Messer goes through eleven chapters of Nmap goodness starting from basic scans to more advanced “ninja” scans and provides helpful references to combine switches for maximum effect. Let’s go through them, shall we?

Chapters 1-3 of Secrets take you on a crash course of networking protocols including TCP, UDP, and ICMP, along with the basics of the well known functions of Nmap. Messer’s graphics and annotations are both easy to understand and helpful. The TCP three-way-handshake is described in adequate detail, and quite a few external links to Nmap related resources are also provided. You then explore the common scan types with descriptions, diagrams, packet captures, advantages, disadvantages, and when to use each particular type of scan. In fact, every function of Nmap described in this book follows that format.
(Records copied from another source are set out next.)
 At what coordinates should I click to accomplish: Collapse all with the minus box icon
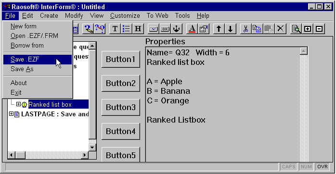(319, 29)
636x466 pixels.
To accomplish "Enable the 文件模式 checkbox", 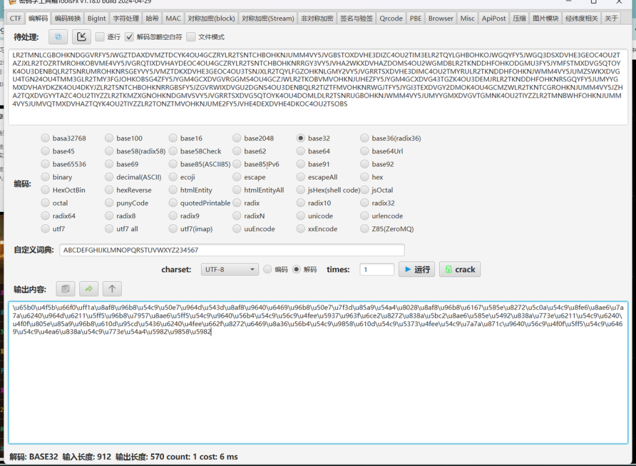I will [x=191, y=37].
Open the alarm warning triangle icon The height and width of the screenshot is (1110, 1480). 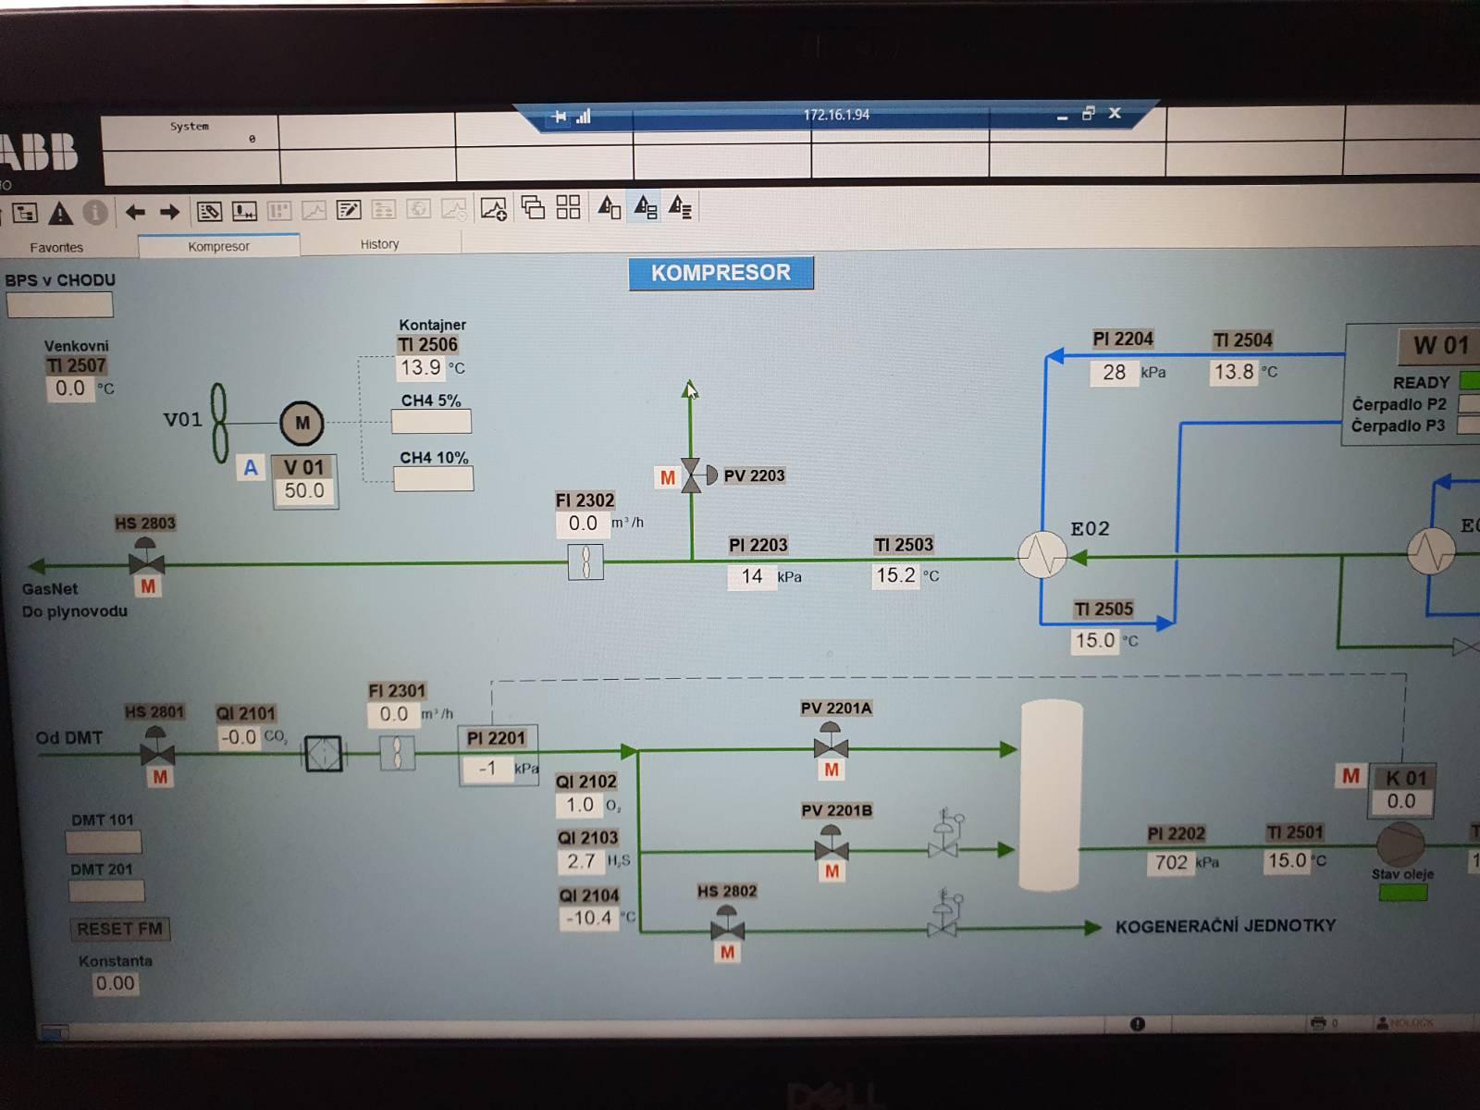(x=60, y=213)
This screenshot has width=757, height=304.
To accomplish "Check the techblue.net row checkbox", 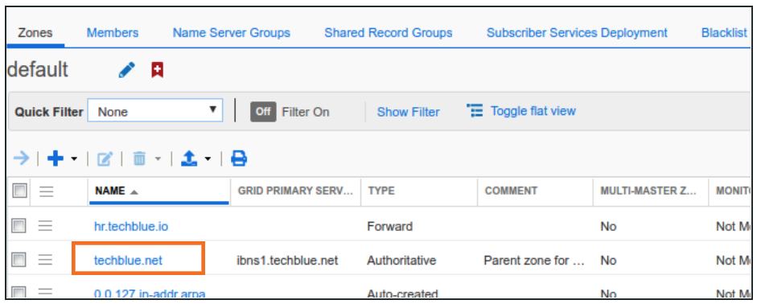I will (x=19, y=260).
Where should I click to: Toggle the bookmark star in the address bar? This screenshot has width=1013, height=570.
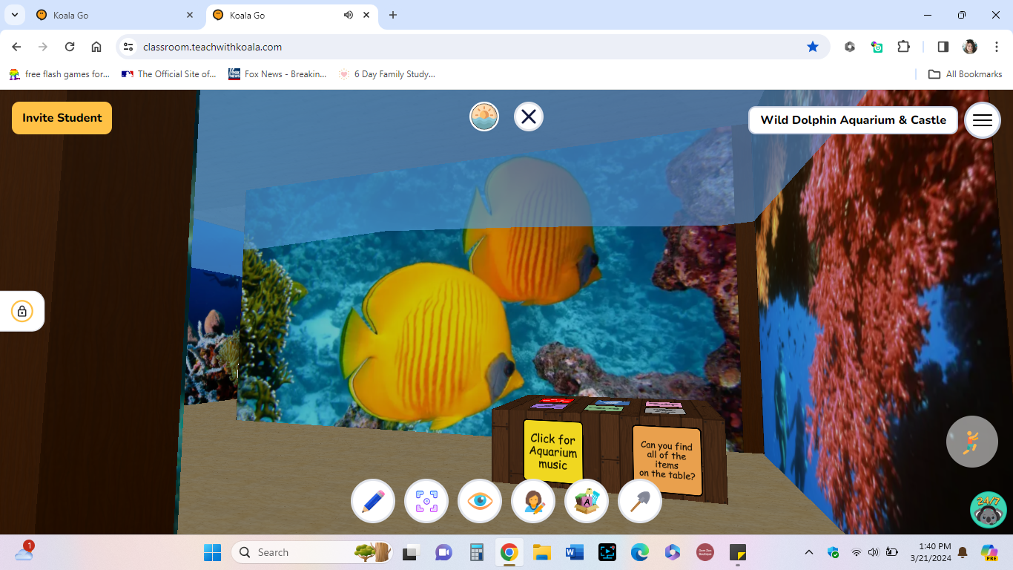point(813,46)
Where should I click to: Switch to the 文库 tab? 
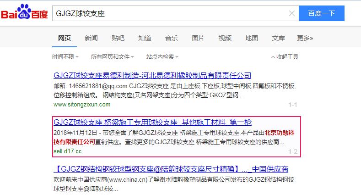click(x=278, y=38)
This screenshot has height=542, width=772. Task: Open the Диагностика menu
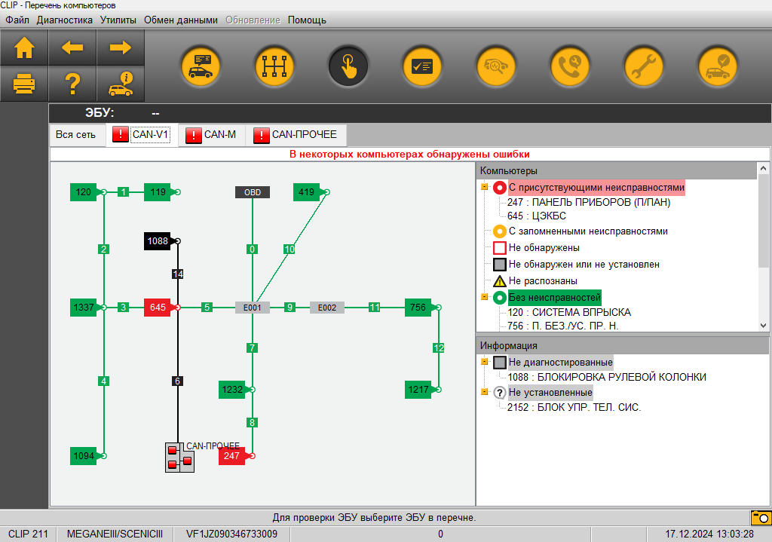(65, 20)
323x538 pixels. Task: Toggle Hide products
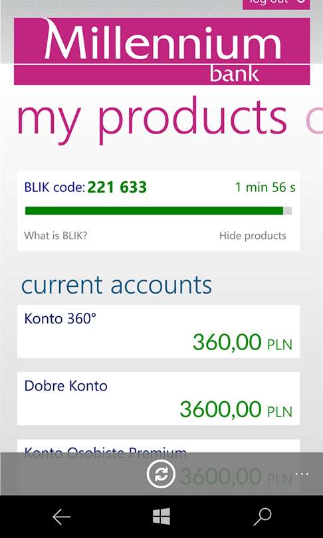pos(253,236)
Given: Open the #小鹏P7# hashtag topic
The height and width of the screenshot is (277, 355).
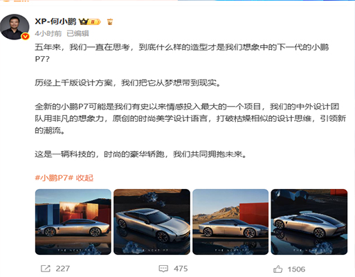Looking at the screenshot, I should [x=54, y=178].
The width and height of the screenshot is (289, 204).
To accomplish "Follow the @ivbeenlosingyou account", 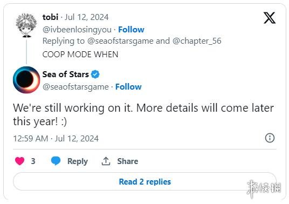I will 131,30.
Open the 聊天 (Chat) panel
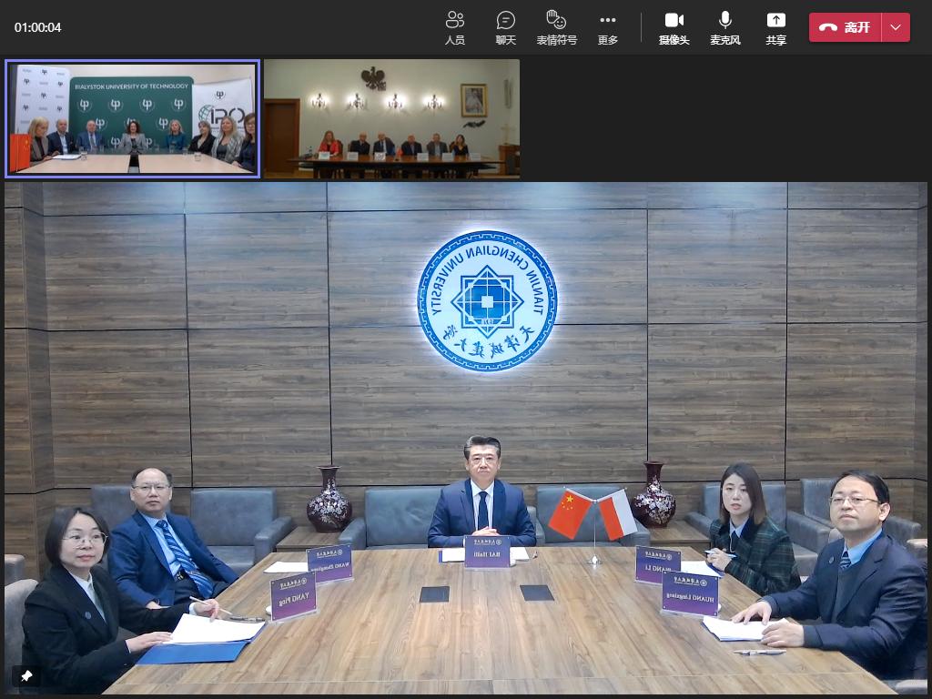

Finally in Chapter 3 the different Nmap host discovery methods/ping methods are ordered out, including ARP Ping, ICMP, TCP ACK Ping, TCP SYN Ping, and also how to suppress DNS and other functions in each scan type.

Chapters 4-7 kick off recon scanning, which is all about application fingerprinting, version detection, and IP Flag options. You review the different host and port options to fine tune your scans and bend them to your will. You also go through switches to exclude targets, input targets from a file, use random ports, specify source ports, force Ethernet frames, and force IP frames. Chapter 7 ends on output formats, which are insightful and pretty self-explanatory.

Chapters 8-11 go through “ninja” scanning: bringing everything together to achieve quiet and effective scan results. You learn to prioritize the noisiest scans and learn why they end up that way. This section covers the Nmap timing options, randomization, using decoys, fragmentation, and TTL. Nmap Secrets then takes a weird skip to “Nmap and Windows,” pros and cons, etc. Then it comes back to some negligible miscellaneous options. And finally it ends on real world Nmap scanning, cycling through scanning for malware, vulnerability assessments, policy compliance scanning, asset management, firewall auditing, and a small section on scanning an ever-evolving network called “Perpetual Network Auditing.”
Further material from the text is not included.